Given exercise:
Reproduce each of the records below word for word, omitting the pictures.

[start]

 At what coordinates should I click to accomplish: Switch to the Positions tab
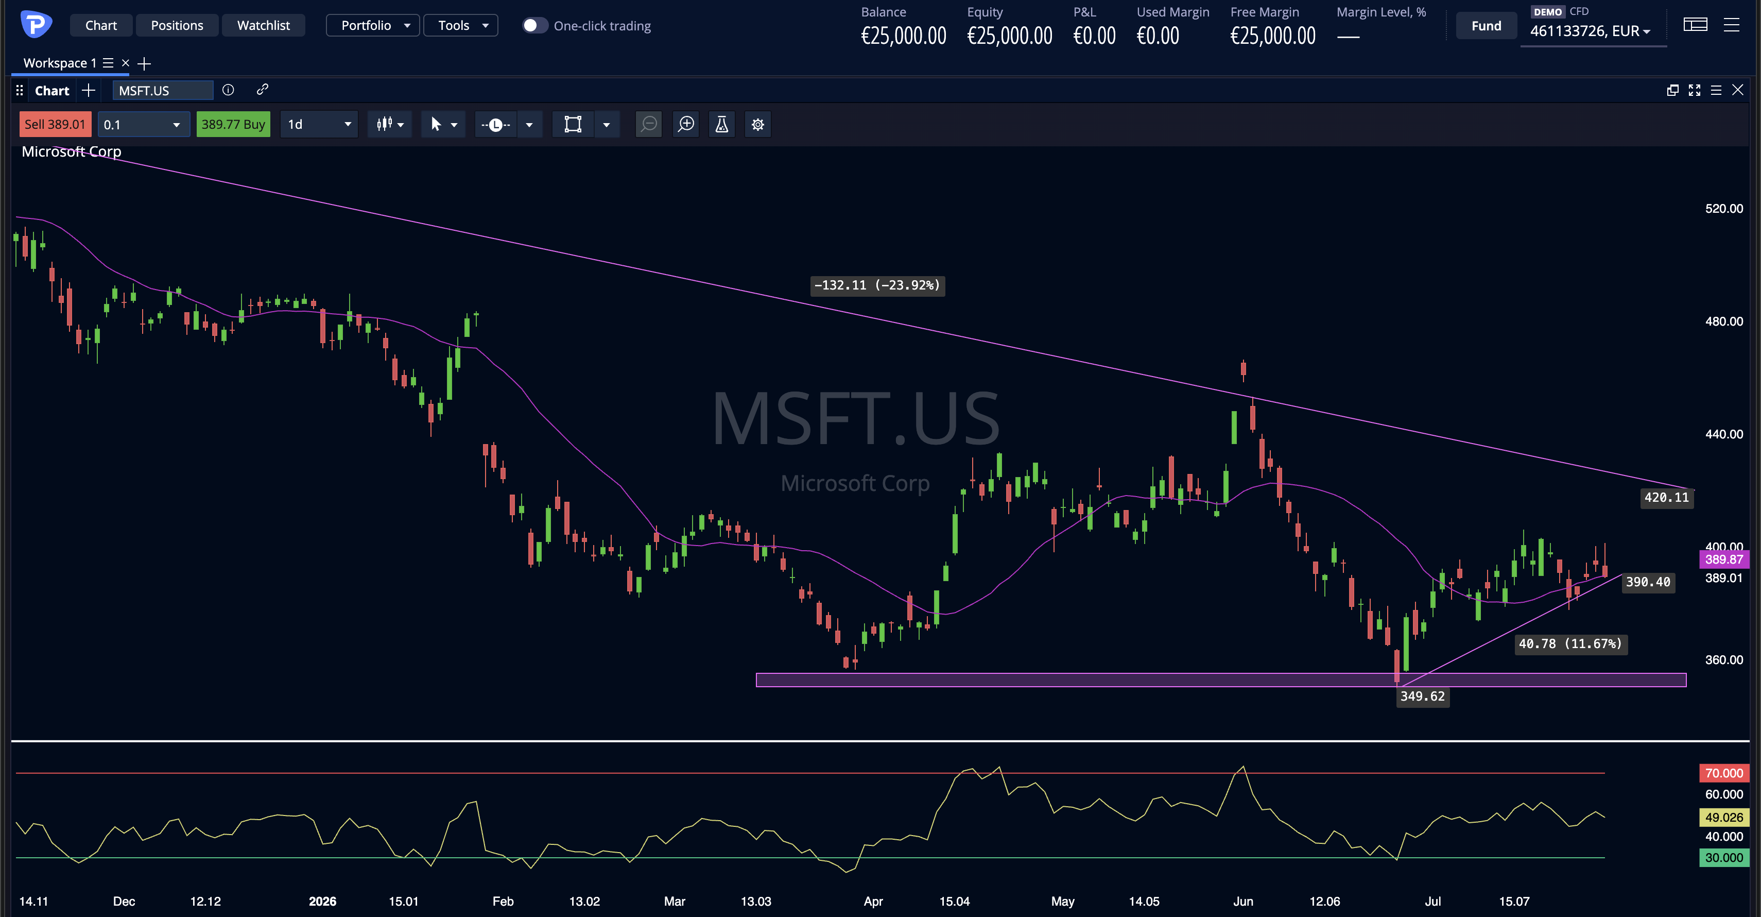click(177, 25)
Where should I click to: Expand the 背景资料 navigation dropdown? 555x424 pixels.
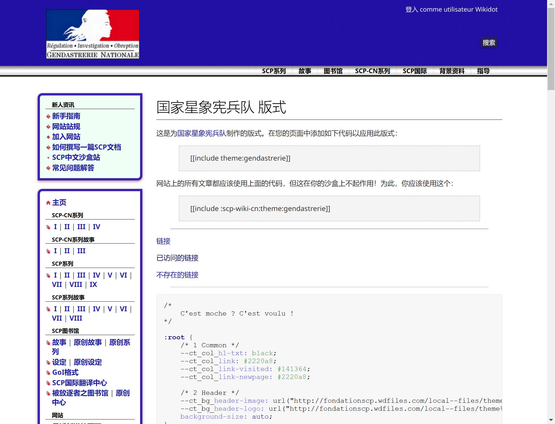452,71
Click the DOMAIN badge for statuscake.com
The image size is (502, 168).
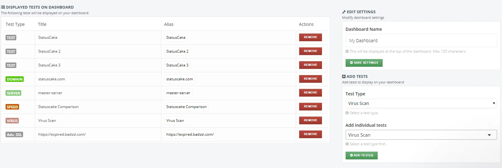14,79
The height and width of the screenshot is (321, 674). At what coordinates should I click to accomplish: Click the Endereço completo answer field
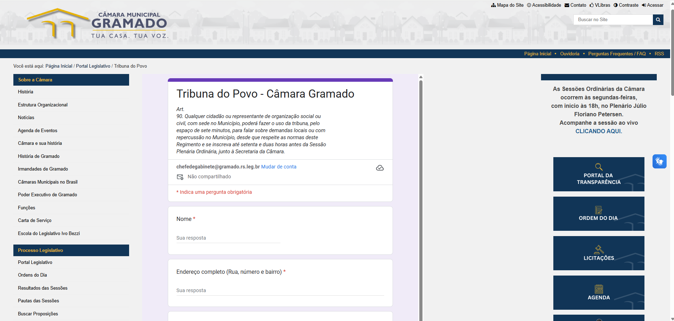click(280, 291)
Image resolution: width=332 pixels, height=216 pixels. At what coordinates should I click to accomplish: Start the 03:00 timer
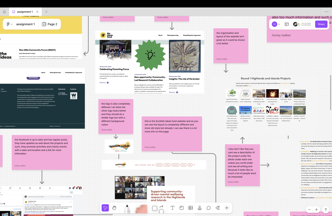click(x=302, y=24)
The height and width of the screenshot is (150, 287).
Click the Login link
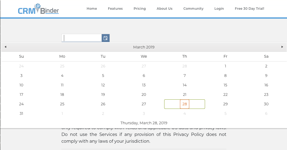tap(219, 9)
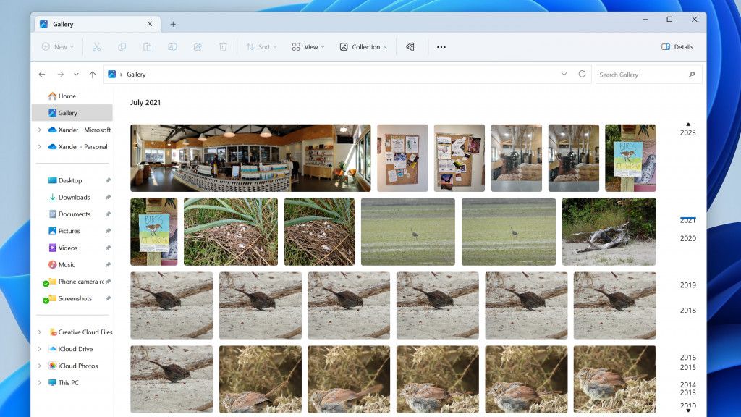
Task: Open the Sort dropdown
Action: (261, 46)
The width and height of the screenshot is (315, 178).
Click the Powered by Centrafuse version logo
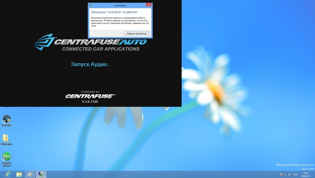(x=90, y=96)
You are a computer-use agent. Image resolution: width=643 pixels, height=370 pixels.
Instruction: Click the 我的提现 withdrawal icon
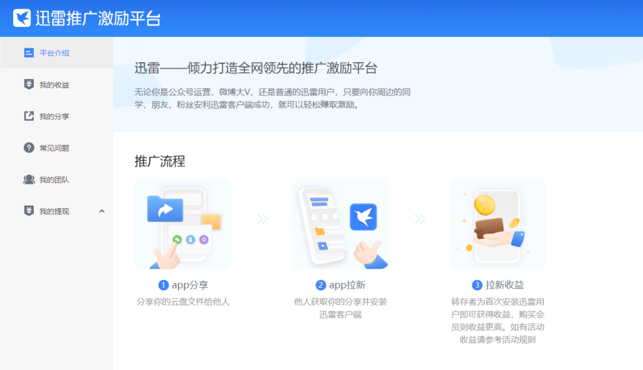(x=28, y=211)
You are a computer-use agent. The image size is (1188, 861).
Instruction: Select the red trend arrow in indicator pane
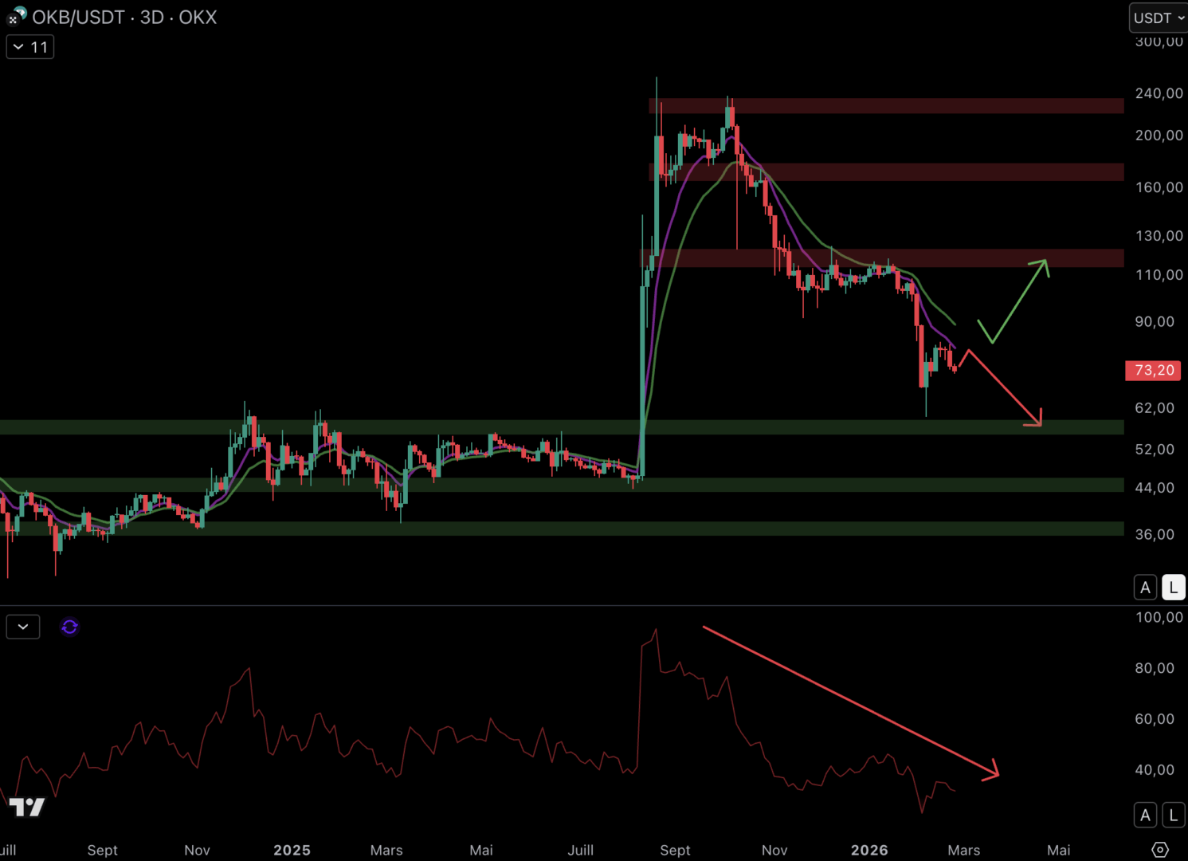click(x=850, y=701)
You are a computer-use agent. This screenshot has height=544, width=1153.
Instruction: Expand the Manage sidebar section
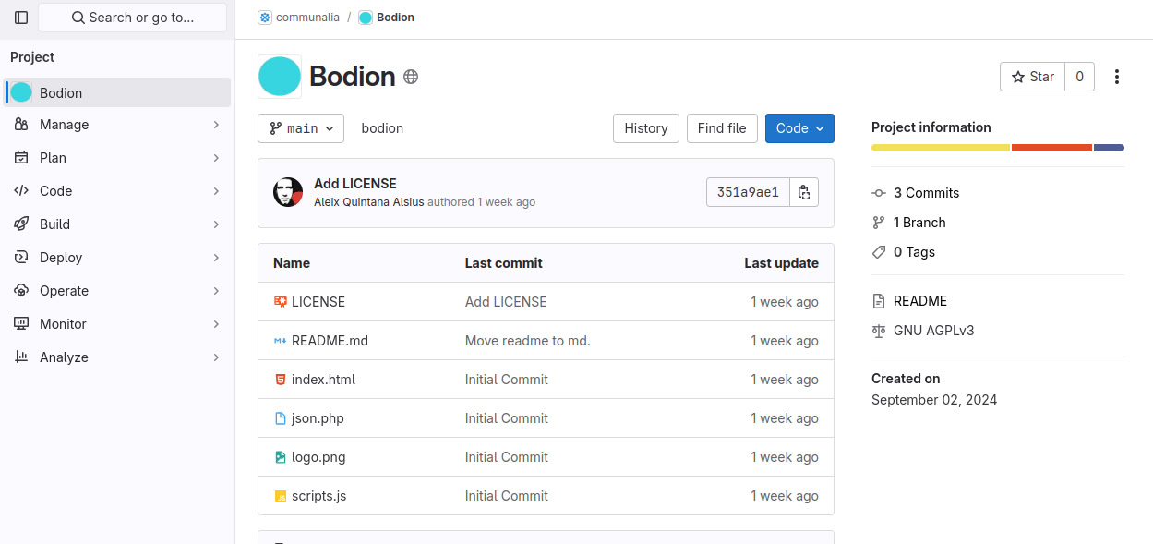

[end]

Answer to this task:
 At what coordinates should I click to accomplish: Switch to the Positions tab
click(177, 25)
Where should I click to: Expand the 背景资料 navigation dropdown? 555x424 pixels.
452,71
Click the DOMAIN badge for statuscake.com
The image size is (502, 168).
14,79
The height and width of the screenshot is (321, 674). At what coordinates should I click to accomplish: Click the Endereço completo answer field
click(280, 291)
Image resolution: width=332 pixels, height=216 pixels. At what coordinates should I click to accomplish: Start the 03:00 timer
click(x=302, y=24)
The height and width of the screenshot is (150, 287).
Click the Login link
tap(219, 9)
Task: Open the Sort dropdown
Action: (261, 46)
The width and height of the screenshot is (315, 178).
Click the Powered by Centrafuse version logo
(x=90, y=96)
You are a computer-use agent. Image resolution: width=643 pixels, height=370 pixels.
Instruction: Click the 我的提现 withdrawal icon
(x=28, y=211)
You are a computer-use agent. The image size is (1188, 861).
Instruction: Select the red trend arrow in indicator pane
click(x=850, y=701)
You are a computer-use agent. This screenshot has height=544, width=1153.
Instruction: Expand the Manage sidebar section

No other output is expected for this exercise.